那女尸的力气真大,连手指都插进树身里,她自己也拔不出来了。如果不是这样,她也不会消停,结局会怎样还不一定呢。
县令派人去村里告诉事主,村里面正闹哄哄,尸体不见了,还死了三个客人。官差说出了事情经过,旅店老板找人把儿媳妇的尸体抬了回来。
幸存者哭诉道:“我们四个人一起出来,现在只有我一个人回去,个中缘由怎么能让家里人相信啊?”
县令出具了一份公文,交代了事情的始末,还赠送了一些盘缠,以便活下来的那人能够回到家乡。
夜里发生的故事大多要么刺激,要么恐怖,《尸变》的故事是既刺激又恐怖。不过事后看来,又会让人觉得其实也没那么恐怖。看恐怖片也是这样的体验。
如果非要从蒲松龄的这则故事里挖出一点积极的意义来,我认为它至少宣扬了人的某种精神,人具有战胜鬼怪的智慧,它真实地表现了人在危险和恐惧的情况下的反应和急智。
此外,它还对后世的文化艺术,包括文学和影视文化,产生了积极的影响,后人从中可以受到某些启发。

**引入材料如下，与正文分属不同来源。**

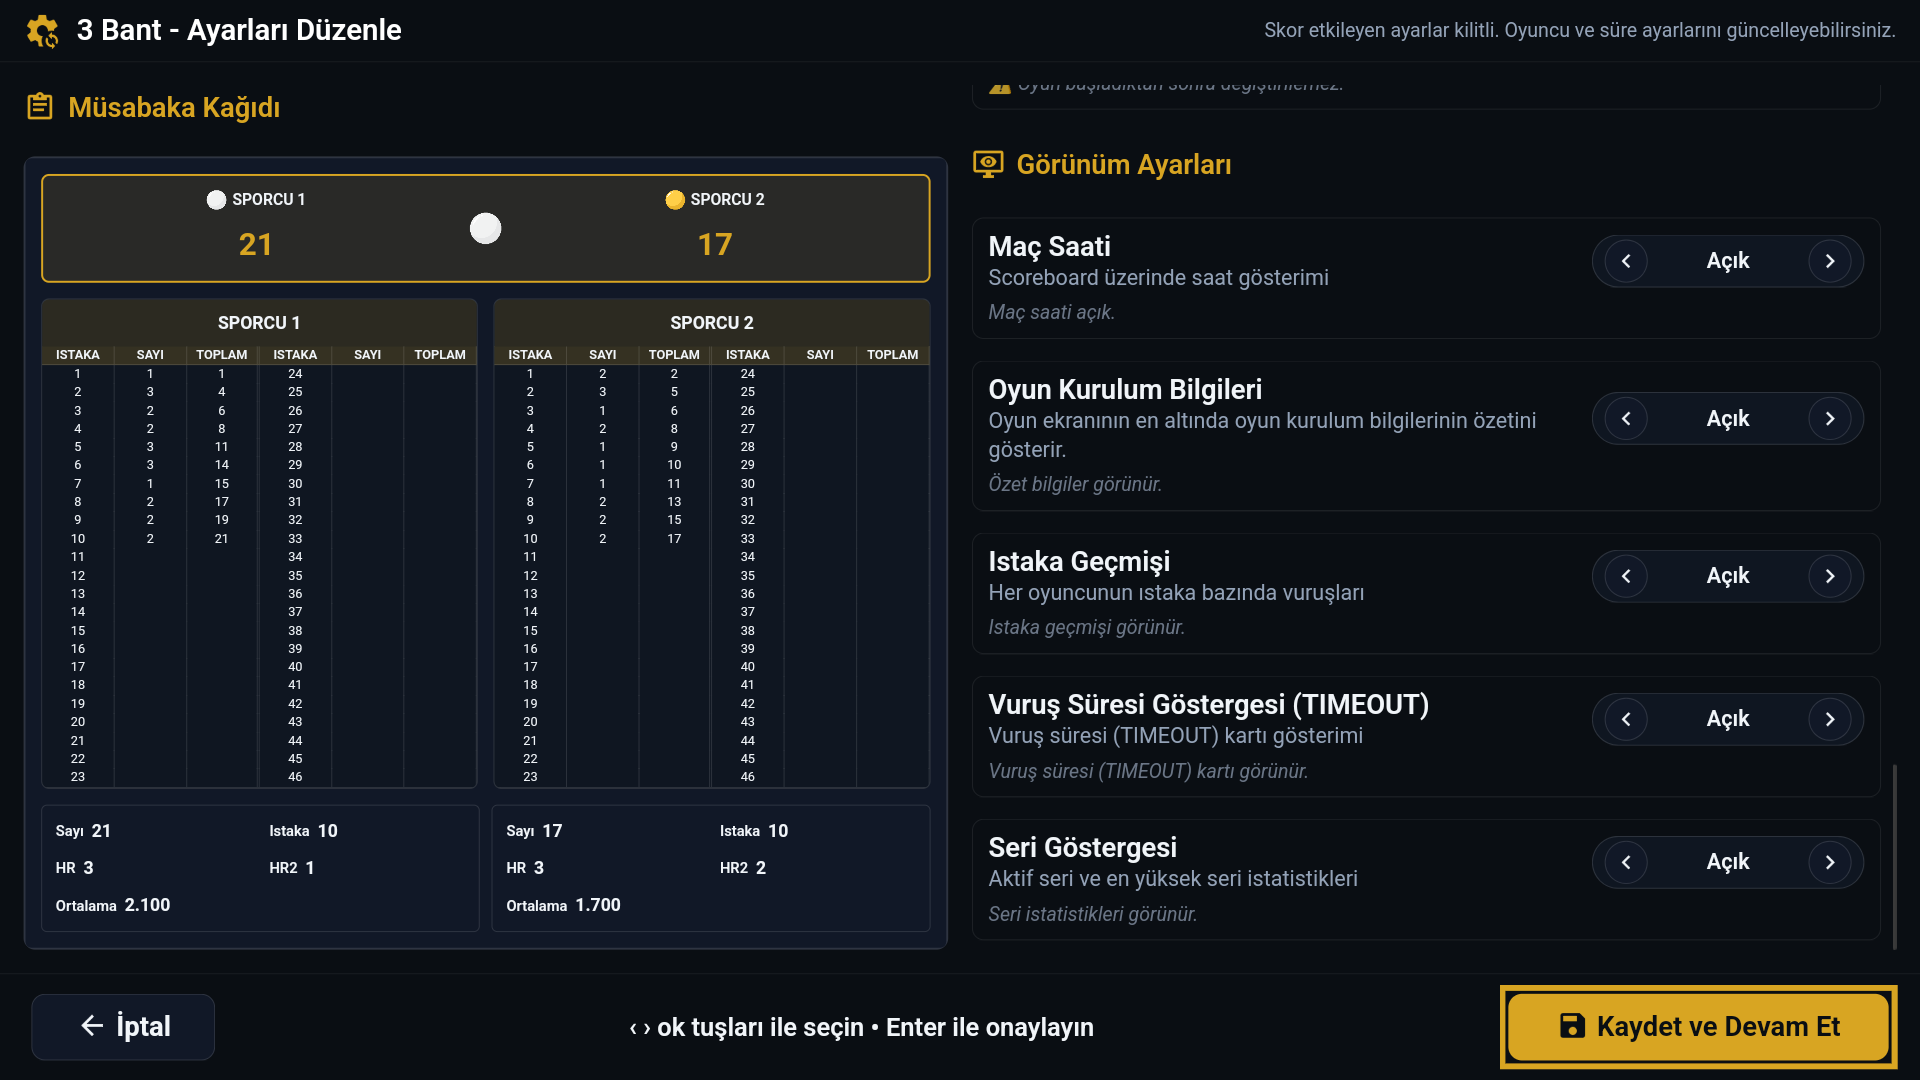Click the yellow ball color dot for SPORCU 2
This screenshot has width=1920, height=1080.
pos(675,199)
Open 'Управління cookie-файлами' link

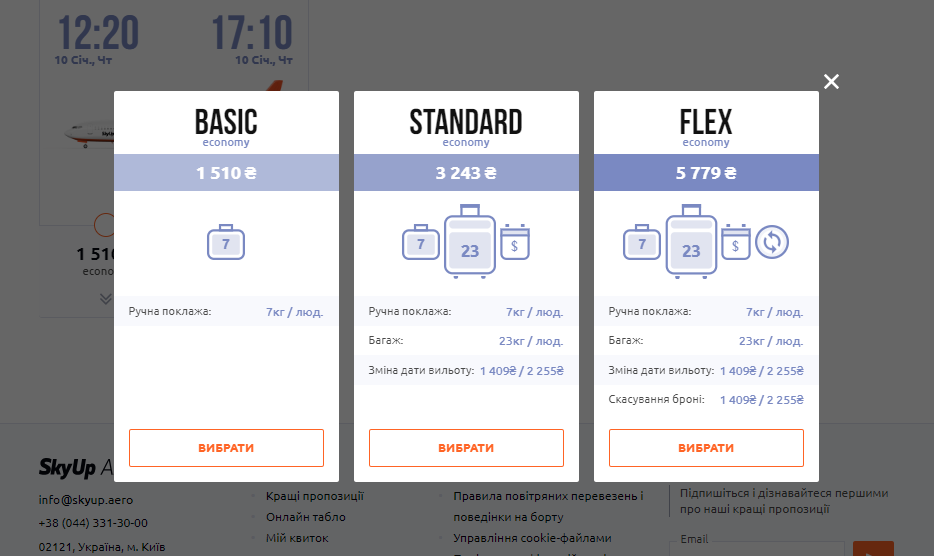click(532, 538)
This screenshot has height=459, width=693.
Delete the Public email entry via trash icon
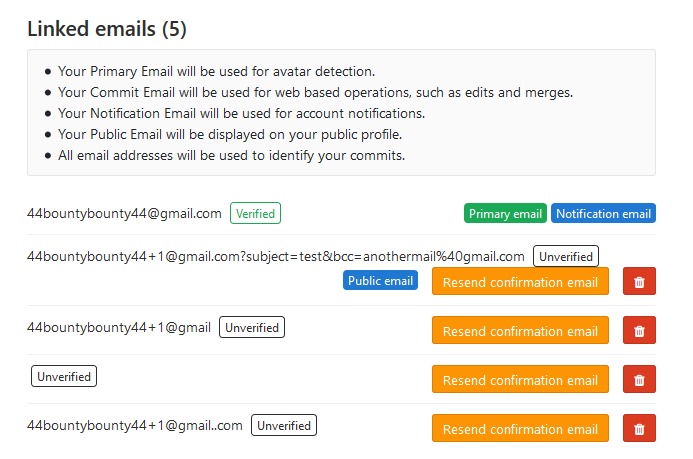pos(639,282)
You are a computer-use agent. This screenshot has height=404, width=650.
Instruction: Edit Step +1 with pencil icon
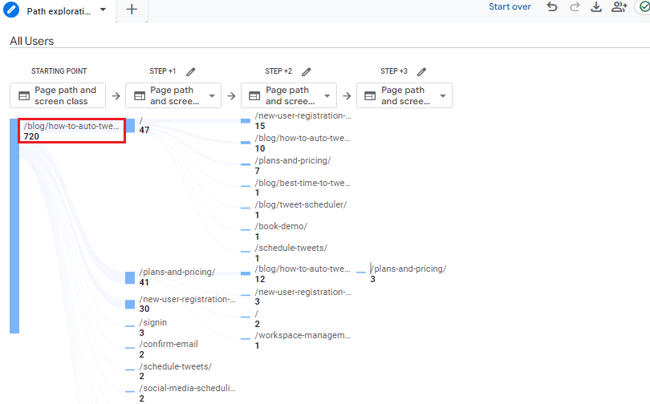point(191,72)
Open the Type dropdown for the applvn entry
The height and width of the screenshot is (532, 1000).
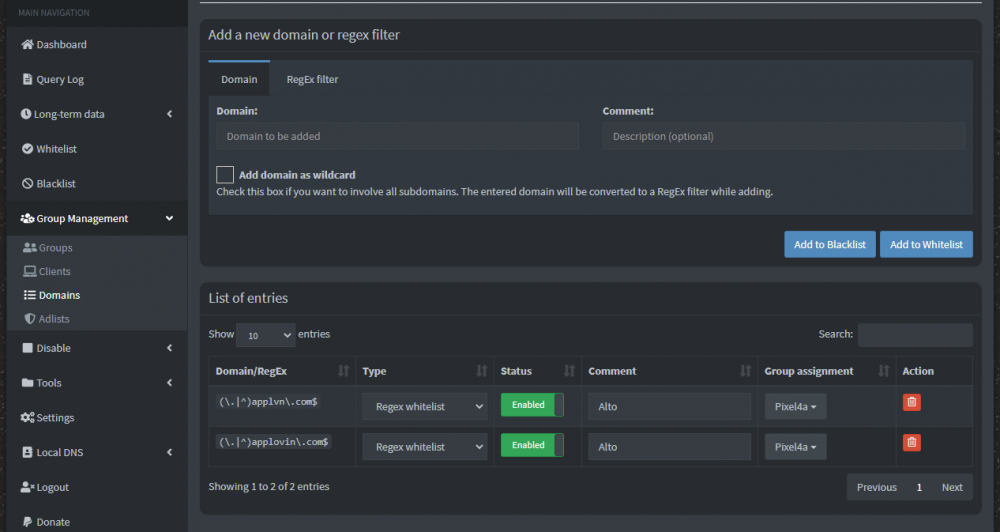click(x=424, y=407)
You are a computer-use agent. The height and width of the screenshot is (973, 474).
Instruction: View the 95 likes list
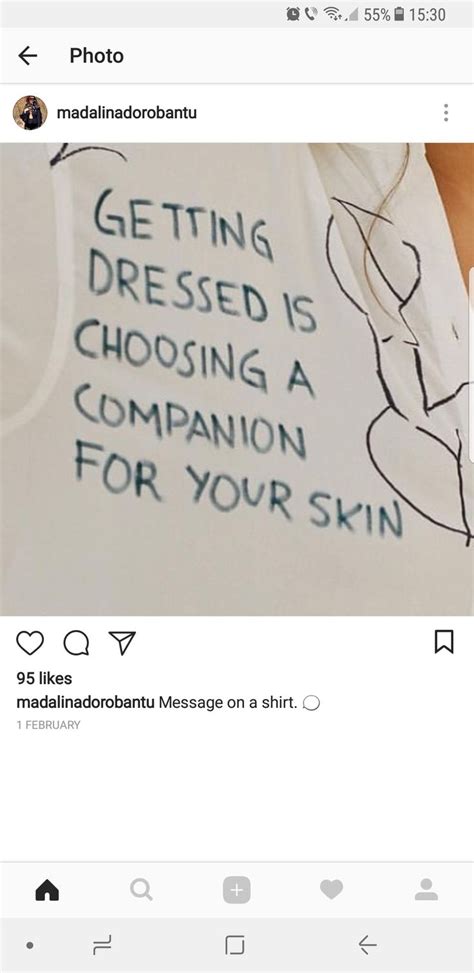click(44, 678)
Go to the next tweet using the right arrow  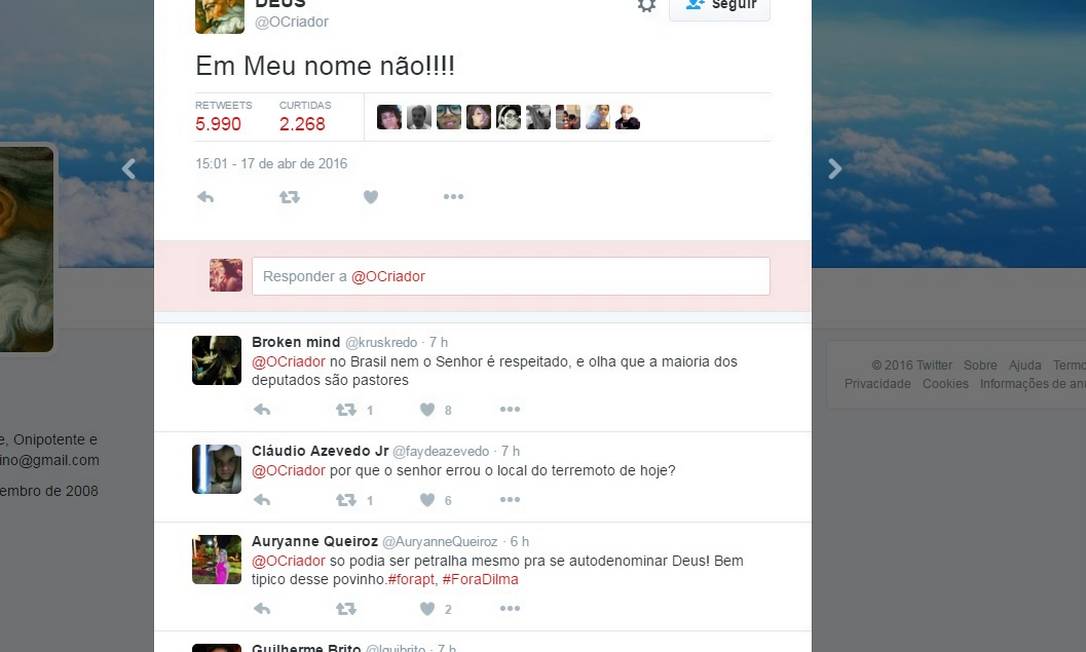tap(835, 168)
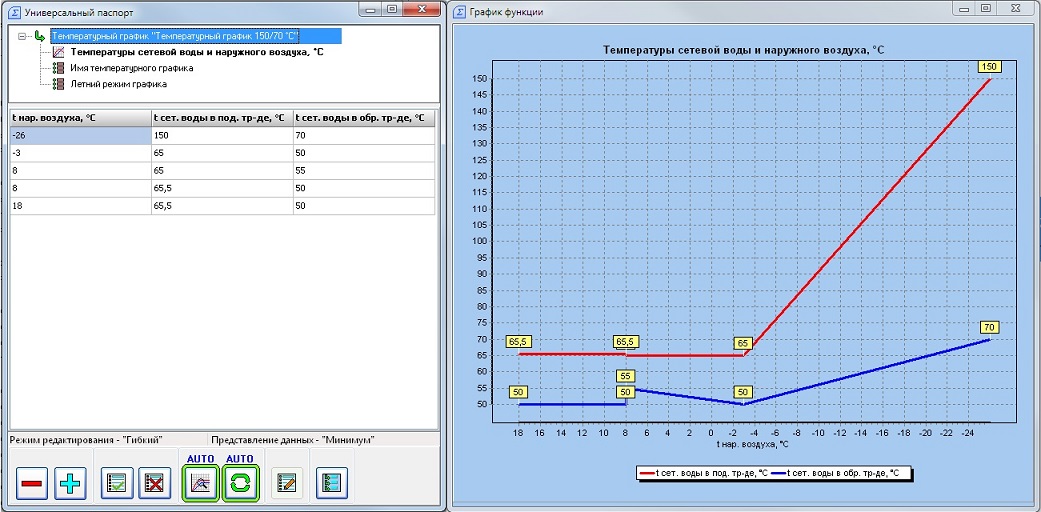The height and width of the screenshot is (512, 1041).
Task: Click the sigma icon in График функции title
Action: click(x=459, y=12)
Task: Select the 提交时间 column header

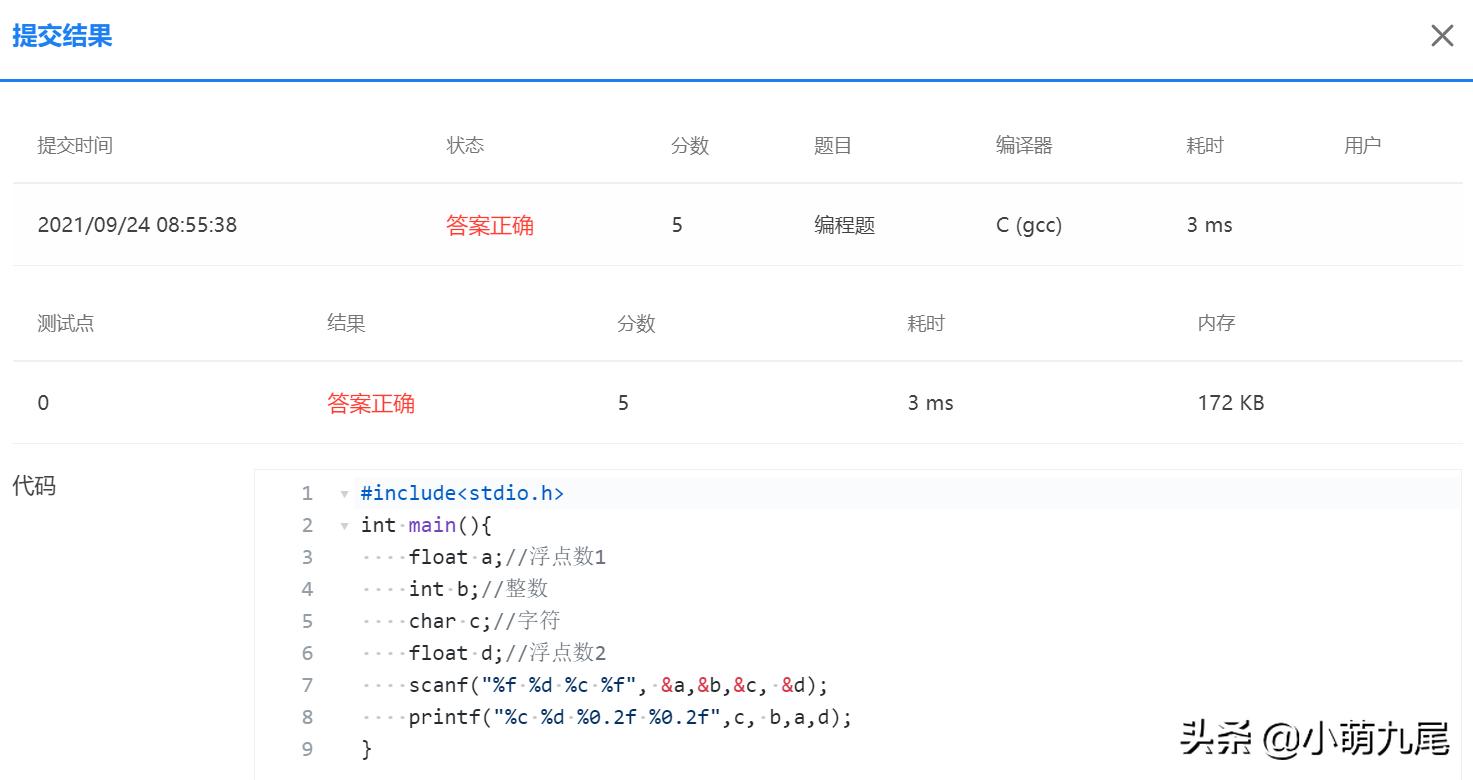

从文学欣赏的角度看,我认为它的美学意味和写作手法是很有意思的。
蒲松龄的文字非常简洁,动作描写清晰,人物心理真实而细腻,充满画面感。叙述有条不紊,虽然是一线铺开,却又给人一种跌宕起伏之感。氛围感也很强,紧张,刺激,代入感非常强烈,又不会使人沉溺其中,受到恐怖的暴击。
我个人的阅读体验是又害怕又觉得很有趣。能够做到这一点,作者是非常了不起的。